Four feature-length Australian films will screen this year: 10 Terrorists, a black comedy and long-awaited follow-up from the director of The Jammed, Dee McLachlan; Jeremy Stanford's one-last-shot rock'n'roll dramedy, The Sunset Six (pictured, top); writer/director Martyn Park's chilling riff on memories and the supernatural, Isolate (featuring the Los Angeles Fear and Fantasy Film Festival Best Actress winner, Jacinta John); and Bathing Franky, a complex, bittersweet, fantastical mother-and-son story from debut director Owen Elliott.
Local short films are also well represented, with two full strands of eclectic works ranging from animation (Cedric and Hope; Big Buck Bunny) and web series (Henry & Aaron's Perfectly Adequate Christmas), to dark genre films (Perished, fresh from its Sydney Film Festival premiere) and examinations of the immigrant experience (Inheritance; Donydji; The Lebanese Wallet).
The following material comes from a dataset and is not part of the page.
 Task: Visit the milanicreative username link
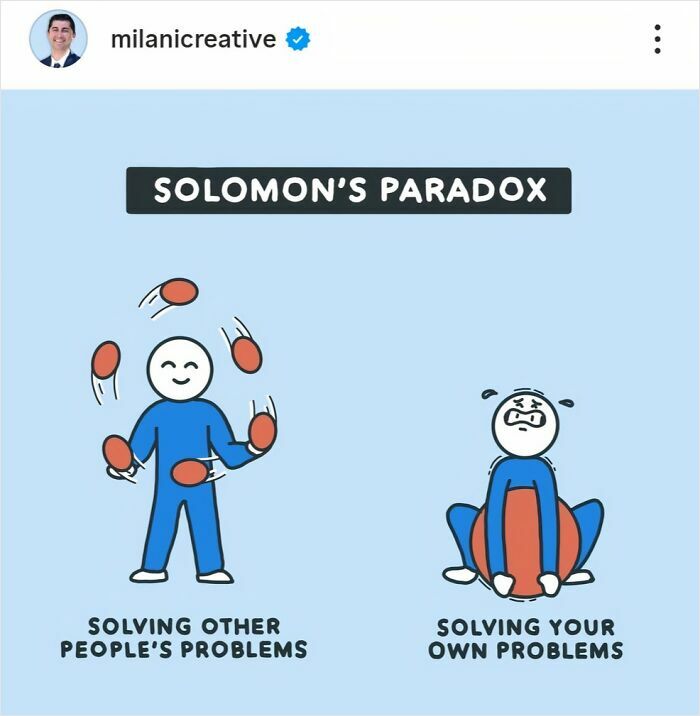point(193,39)
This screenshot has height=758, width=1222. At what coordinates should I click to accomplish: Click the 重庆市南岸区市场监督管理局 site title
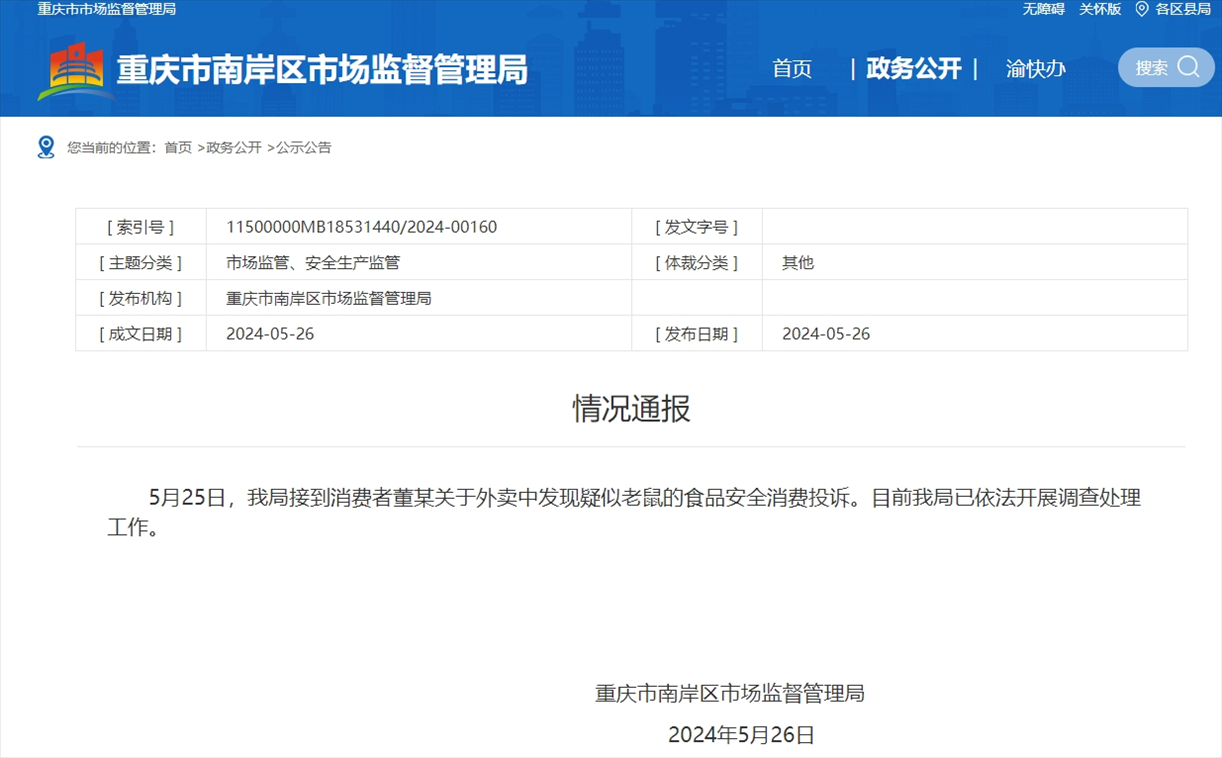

In a bold move, Simpson has combined his producer and festival director roles and will test screen a work-in-progress, Simon Barker's psychological thriller Bedlam. Though it's an accepted practice at international festivals, it's rarely employed here because a lot is at stake. Should a film fail to impress, even in rough-cut, countering bad word-of-mouth can be tough. Simpson is confident that his film will hold up to early scrutiny and his audience is savvy enough to understand this stage of its life cycle.
“Australian film lovers usually get to see festival films in their final, locked off state. It's great to remind us all that filmmakers go through a process and consulting the consumer is not only a cool thing to do but also very beneficial,” he says. “Films are unique products driven by passion and a desire to connect with an audience – testing is a crucial part of the process, particularly in terms of marketing.”
Simpson's strike rate as a producer of non-commercial material is admired by many industry professionals. He takes the responsibilities of being a figurehead for indie Australian cinema very seriously and has chosen to honour one senior industry figure with Indie Gem's Mentor of the Year Award; the honouree will be revealed at the closing ceremony on July 29.
“Emerging practitioners in the film business need wise and generous folks to shine a light on the path. It's a tough game, but if you have someone in your corner, it can make all the difference,” says Simpson. “I know that I have been supported and mentored by some amazing individuals and organisations, such as SPAA and the AFI.”